====== GIVEN RECORDS ======
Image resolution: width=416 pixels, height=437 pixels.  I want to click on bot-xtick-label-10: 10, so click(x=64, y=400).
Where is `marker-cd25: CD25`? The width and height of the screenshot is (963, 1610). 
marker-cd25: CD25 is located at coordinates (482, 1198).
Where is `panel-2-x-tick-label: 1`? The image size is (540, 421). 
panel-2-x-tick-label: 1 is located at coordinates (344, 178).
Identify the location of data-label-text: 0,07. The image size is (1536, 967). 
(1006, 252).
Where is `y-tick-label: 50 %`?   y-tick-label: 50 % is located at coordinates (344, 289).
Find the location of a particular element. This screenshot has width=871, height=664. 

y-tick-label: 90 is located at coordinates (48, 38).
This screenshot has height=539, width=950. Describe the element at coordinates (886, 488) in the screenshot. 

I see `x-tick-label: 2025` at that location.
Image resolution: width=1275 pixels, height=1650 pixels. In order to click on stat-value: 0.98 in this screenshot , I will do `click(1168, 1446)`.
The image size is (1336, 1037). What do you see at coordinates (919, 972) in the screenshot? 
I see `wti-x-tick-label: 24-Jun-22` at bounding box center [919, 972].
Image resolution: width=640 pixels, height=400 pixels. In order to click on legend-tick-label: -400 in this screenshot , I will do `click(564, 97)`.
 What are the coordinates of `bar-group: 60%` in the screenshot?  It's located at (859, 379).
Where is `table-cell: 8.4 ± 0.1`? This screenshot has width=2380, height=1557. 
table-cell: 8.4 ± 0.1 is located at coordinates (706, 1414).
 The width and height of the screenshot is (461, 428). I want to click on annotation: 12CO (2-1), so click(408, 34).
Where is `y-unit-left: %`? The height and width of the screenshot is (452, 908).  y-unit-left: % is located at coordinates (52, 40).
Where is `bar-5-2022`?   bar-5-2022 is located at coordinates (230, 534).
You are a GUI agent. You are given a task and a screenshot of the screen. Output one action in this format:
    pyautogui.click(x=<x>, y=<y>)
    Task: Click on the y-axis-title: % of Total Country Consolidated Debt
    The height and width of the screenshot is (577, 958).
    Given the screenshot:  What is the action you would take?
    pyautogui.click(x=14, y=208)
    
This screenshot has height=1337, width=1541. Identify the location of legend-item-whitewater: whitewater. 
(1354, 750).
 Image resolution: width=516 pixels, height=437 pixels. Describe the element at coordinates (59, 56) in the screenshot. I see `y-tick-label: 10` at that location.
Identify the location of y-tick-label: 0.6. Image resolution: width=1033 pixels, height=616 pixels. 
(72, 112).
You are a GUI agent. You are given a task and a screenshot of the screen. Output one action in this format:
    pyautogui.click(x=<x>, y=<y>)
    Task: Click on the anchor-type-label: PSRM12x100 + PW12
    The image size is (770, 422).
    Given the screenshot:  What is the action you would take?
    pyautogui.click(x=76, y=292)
======
REQUIREMENT »
Reproduce the listing word for word, starting with the line that contains "Identify the location of data-label-text: 0,07." and going on through the line that contains "What are the".

SOLUTION »
Identify the location of data-label-text: 0,07. The image size is (1536, 967). 
(1006, 252).
Where is `y-tick-label: 50 %`?   y-tick-label: 50 % is located at coordinates (344, 289).
Find the location of a particular element. This screenshot has width=871, height=664. 

y-tick-label: 90 is located at coordinates (48, 38).
This screenshot has height=539, width=950. Describe the element at coordinates (886, 488) in the screenshot. 

I see `x-tick-label: 2025` at that location.
Image resolution: width=1275 pixels, height=1650 pixels. In order to click on stat-value: 0.98 in this screenshot , I will do `click(1168, 1446)`.
The image size is (1336, 1037). What do you see at coordinates (919, 972) in the screenshot? 
I see `wti-x-tick-label: 24-Jun-22` at bounding box center [919, 972].
Image resolution: width=640 pixels, height=400 pixels. In order to click on legend-tick-label: -400 in this screenshot , I will do `click(564, 97)`.
 What are the coordinates of `bar-group: 60%` in the screenshot?  It's located at (859, 379).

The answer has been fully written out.